* _GIVEN PROBLEM_:
Reproduce the records verbatim, from the line containing "The height and" through the end of the records, inclusive, leaving the pictures out of your answer.

* _DATA ENTRIES_:
— BEGIN —
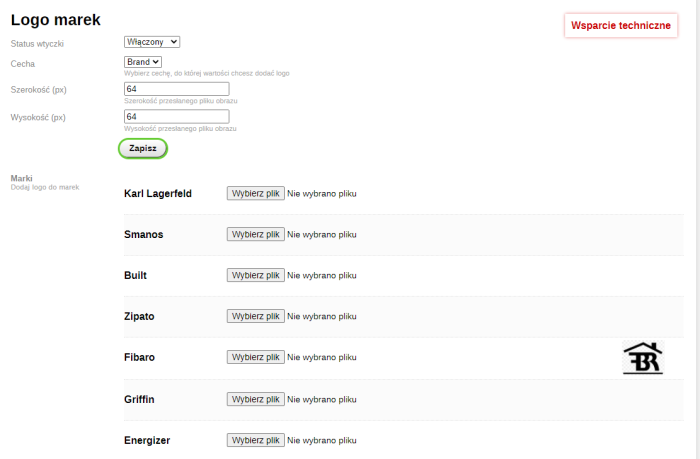Click the Logo marek page heading
The image size is (700, 459).
click(x=56, y=19)
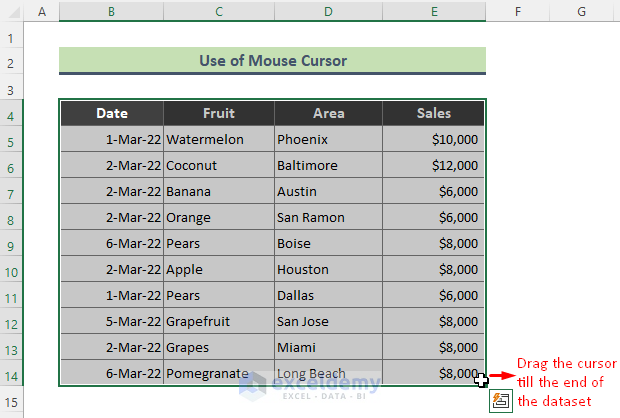Image resolution: width=620 pixels, height=418 pixels.
Task: Select row 15 header
Action: point(12,400)
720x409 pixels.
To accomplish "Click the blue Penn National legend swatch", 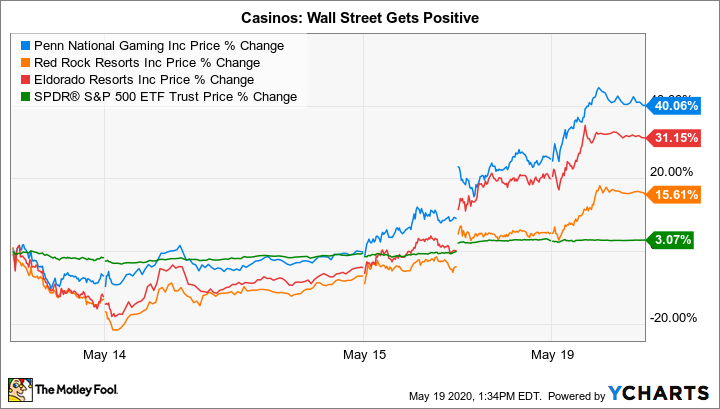I will pyautogui.click(x=25, y=46).
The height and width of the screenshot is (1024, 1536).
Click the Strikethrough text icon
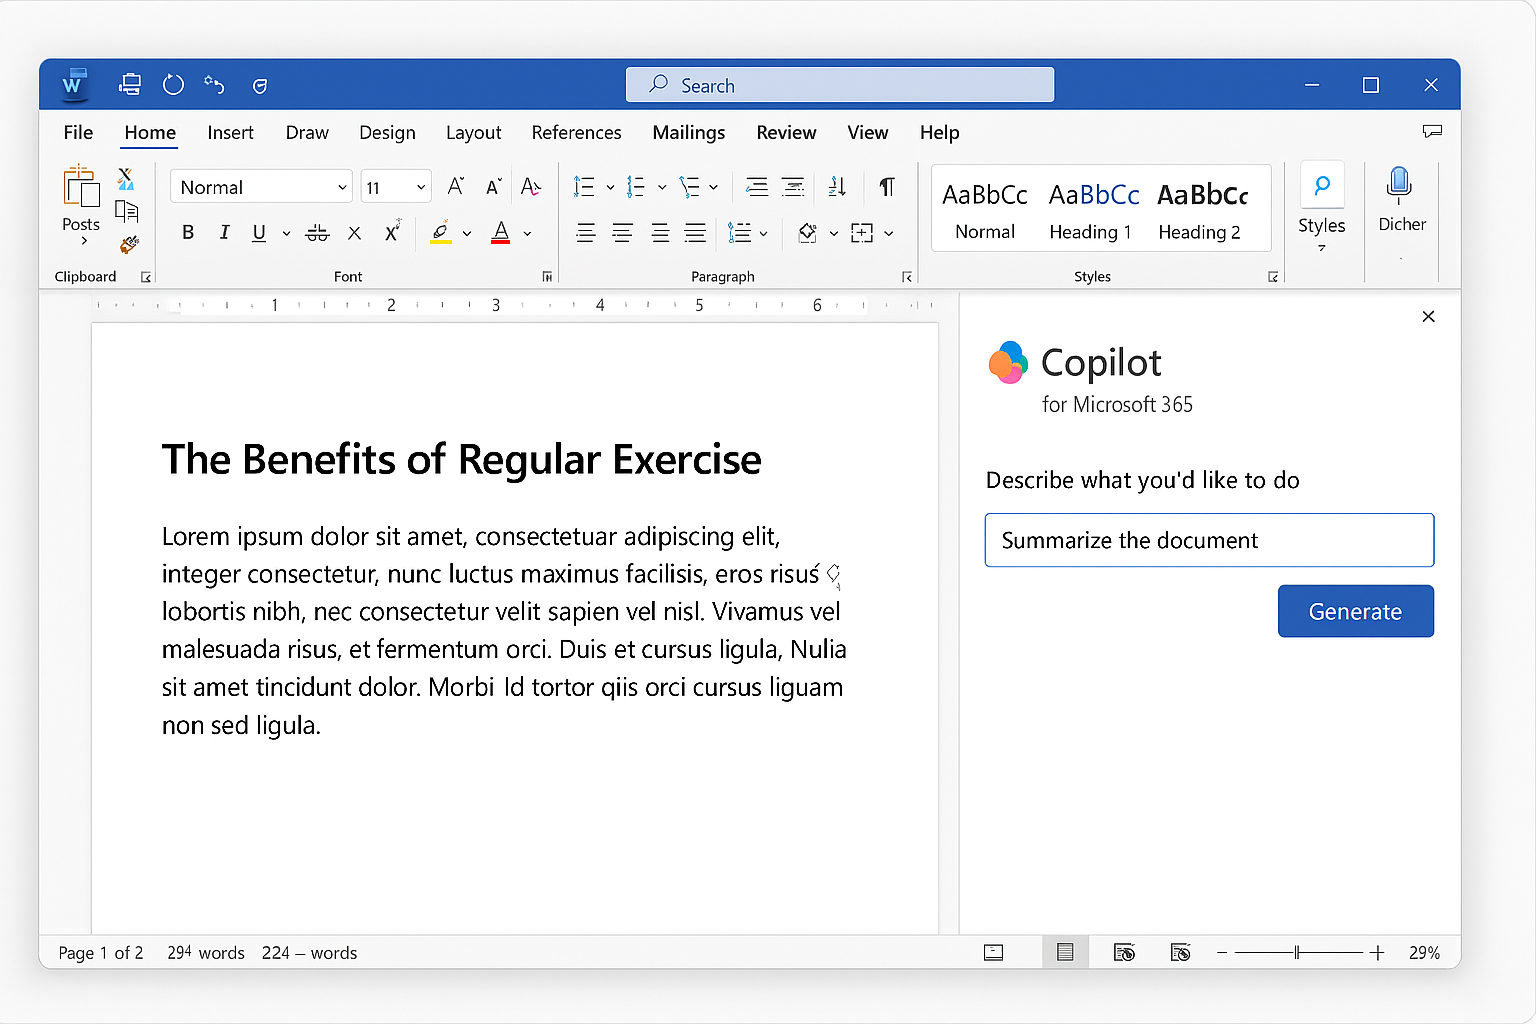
— END —
* _EXPECTED ANSWER_:
The height and width of the screenshot is (1024, 1536).
Click the Strikethrough text icon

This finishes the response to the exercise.